READING PASSAGE.
▬▬▬▬▬▬
Clean house: clear mind. Clean data: clear findings.

Posted by on July 30, 2018

Soon after settling in at FreeAgent and getting to grips with my role as a data science intern, I got the opportunity to present some of the data that I had been working on at a ‘town hall’, a company-wide weekly meeting where everyone gets together to present their work, share news and pitch ideas. The data I presented was attitudinal survey data from accountancy practices that had contracts with FreeAgent. This might sound fairly simple, but don’t be fooled! I would like to explain the process of what had to happen before I could even think about presenting this information: data cleaning.

Janitorial justification

In 2016, the International Business Machines (IBM) estimated that the US lost $3 trillion in GDP due to poor quality data and one in three business leaders did not trust the data sources they were using to make decisions1. One way that these losses can be minimised with the best possible quality of data preserved is data cleaning.
Sometimes referred to as data cleansing, data scrubbing or data wash, data cleaning is defined as ‘the process of detecting, diagnosing and editing faulty data’2. All three of these steps are equally important – I’ll use the analogy of cleaning a kitchen to explain. Not taking the time to detect errors would be like declaring your kitchen clean when you haven’t checked the bins – just because you don’t look for it doesn’t mean it’s not there. Not diagnosing the errors would be like not asking anyone why the bins are full – if you don’t find out what/who is responsible then nothing will change in the future. Not editing the errors would be like checking the bins, seeing they were full but going for a nap instead of emptying them – acknowledging there is a problem but ignoring it!

Mopping up can be a daunting task…

Considering the contaminants

The methods with which information is collected, recorded, stored and retrieved can all introduce errors into the data, which means that every dataset has its own individual data cleaning challenges. Although some datasets (like kitchens) are easier to clean than others, the vast majority of datasets contain some form of errors (even new kitchens have dust!). Errors may appear in many different forms, caused by many different reasons.

Sometimes data cleaning is not about removing errors but rather making data interpretable. In large datasets, free text boxes are usually ignored because they are notoriously difficult to interpret. However, free text boxes are valuable sources of information and can provide clues about the types of error that may be encountered during the data cleaning process. Even if it is difficult to clean the free text boxes themselves, manual visualisation of their contents can be very useful during the data cleaning process.

Although it is impossible to identify every error or discrepancy that might occur, the following errors are common across many different types of datasets:

  1. Duplications: where one row contains identical/similar information to another row.
  2. ‘NA’ misclassifications: where empty values are misclassified as known values or vice versa
  3. Erroneous answers: where incorrect values are entered, either accidentally or deliberately (a common effect of compulsory questions that cannot be answered)
▬▬▬▬▬▬
Collected data entries
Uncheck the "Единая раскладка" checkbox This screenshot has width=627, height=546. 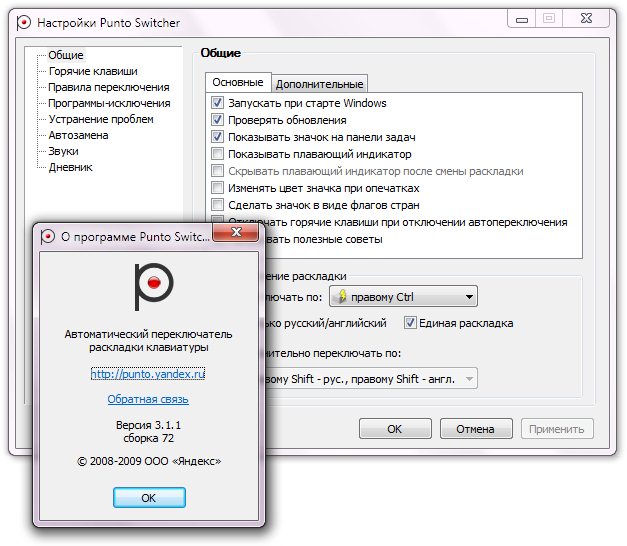[x=410, y=323]
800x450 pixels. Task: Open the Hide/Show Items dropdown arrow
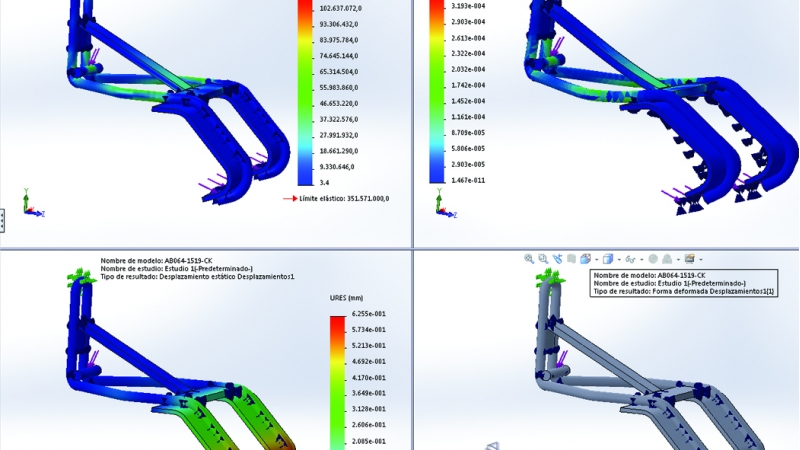tap(639, 259)
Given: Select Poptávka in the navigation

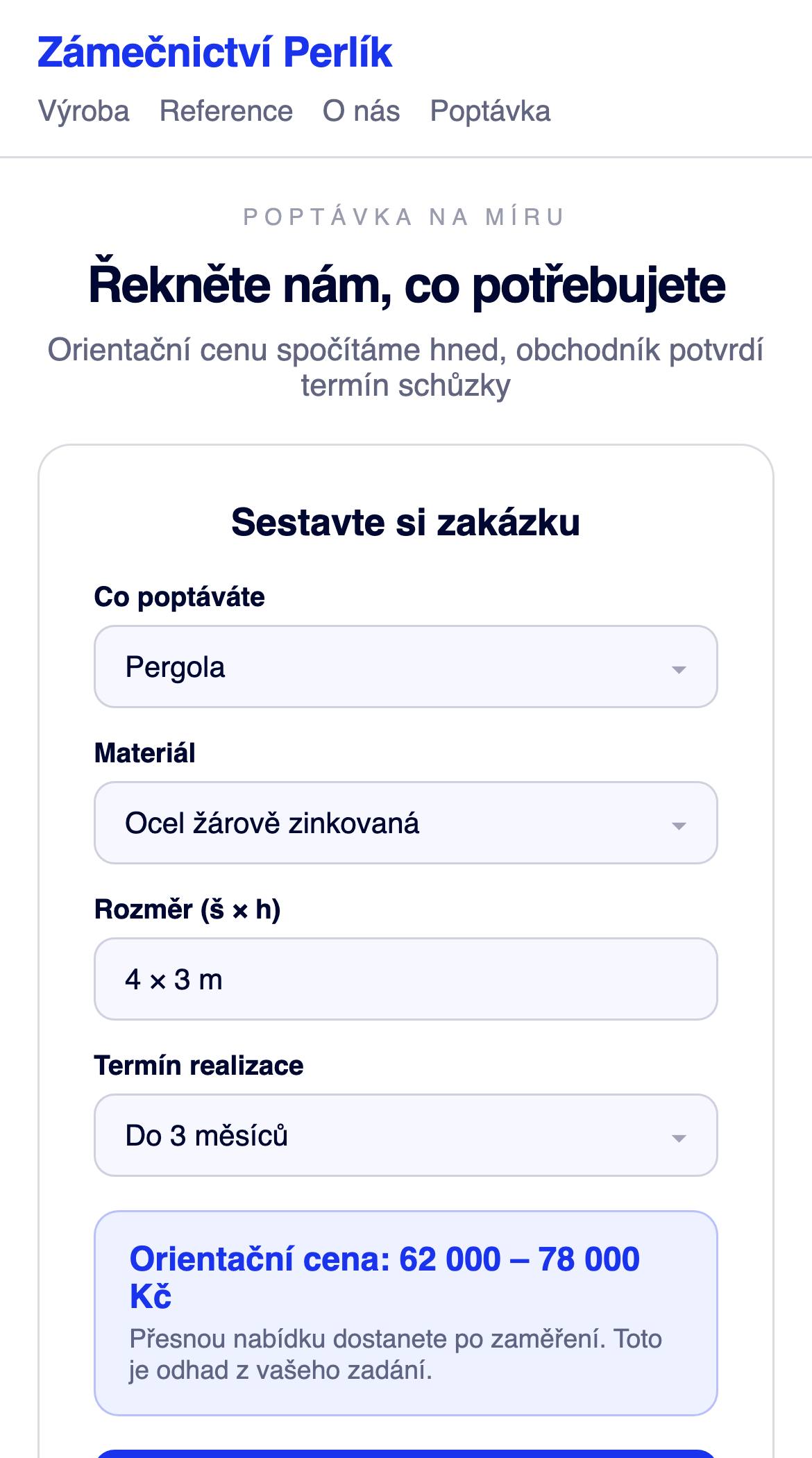Looking at the screenshot, I should click(490, 111).
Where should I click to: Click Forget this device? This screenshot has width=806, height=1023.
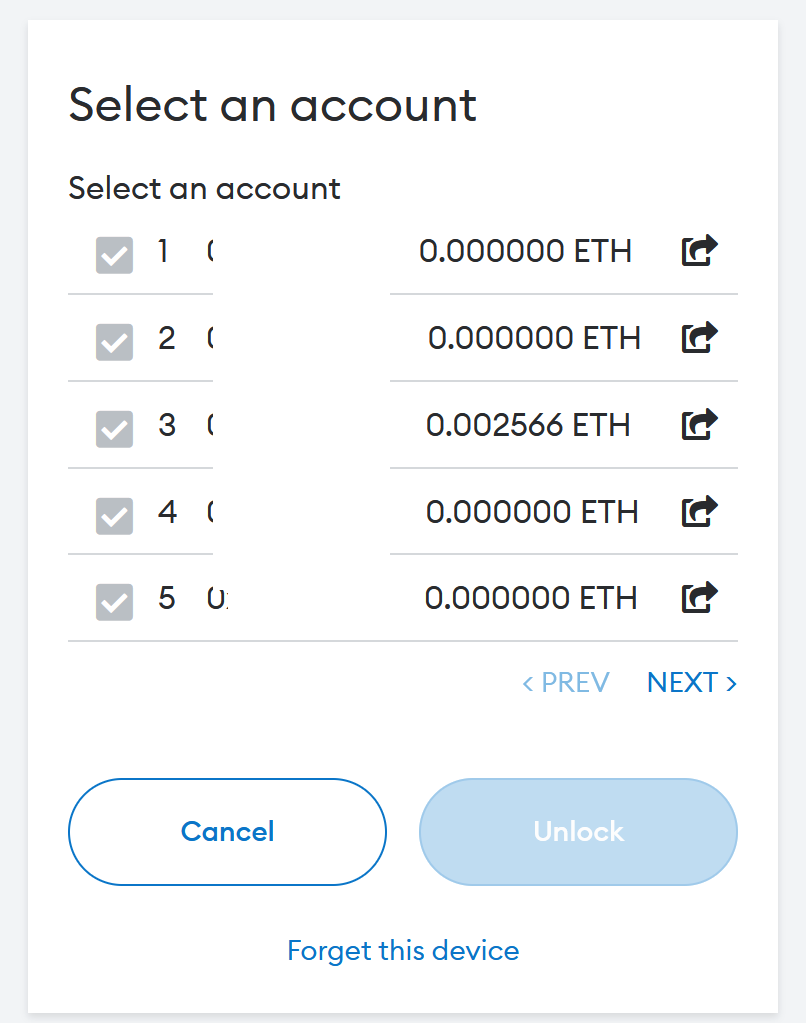coord(403,950)
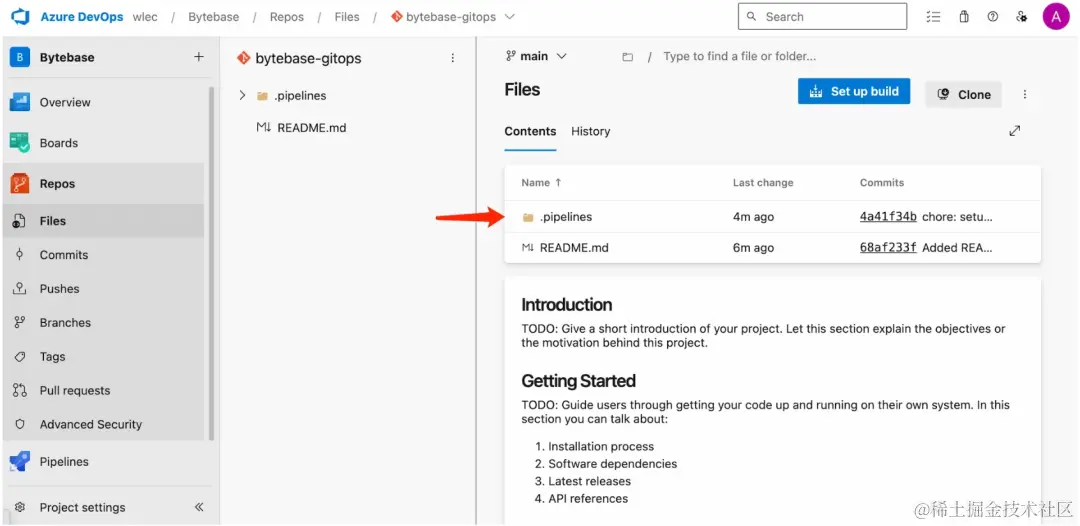1080x526 pixels.
Task: Click the Clone button
Action: (x=964, y=94)
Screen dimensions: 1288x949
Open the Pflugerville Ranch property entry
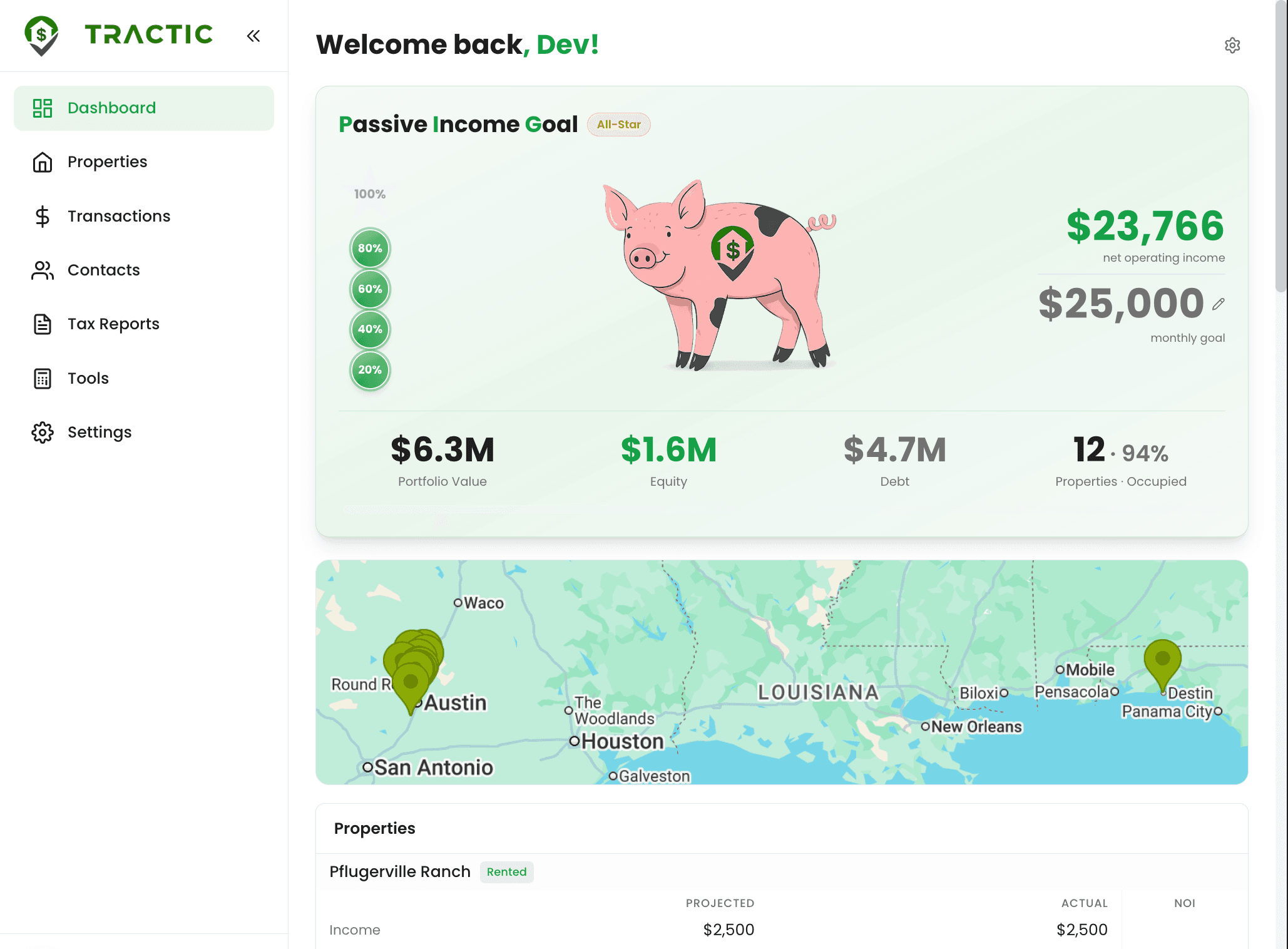coord(400,871)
▬▬▬▬▬▬
WORK TO BE COMPLETED. Print the stretch of the data cleaning post that begins with the words containing "1. Duplications: where" and ends with "cannot be answered)".

COMPLETED TASK.
1. Duplications: where one row contains identical/similar information to another row.
  2. ‘NA’ misclassifications: where empty values are misclassified as known values or vice versa
  3. Erroneous answers: where incorrect values are entered, either accidentally or deliberately (a common effect of compulsory questions that cannot be answered)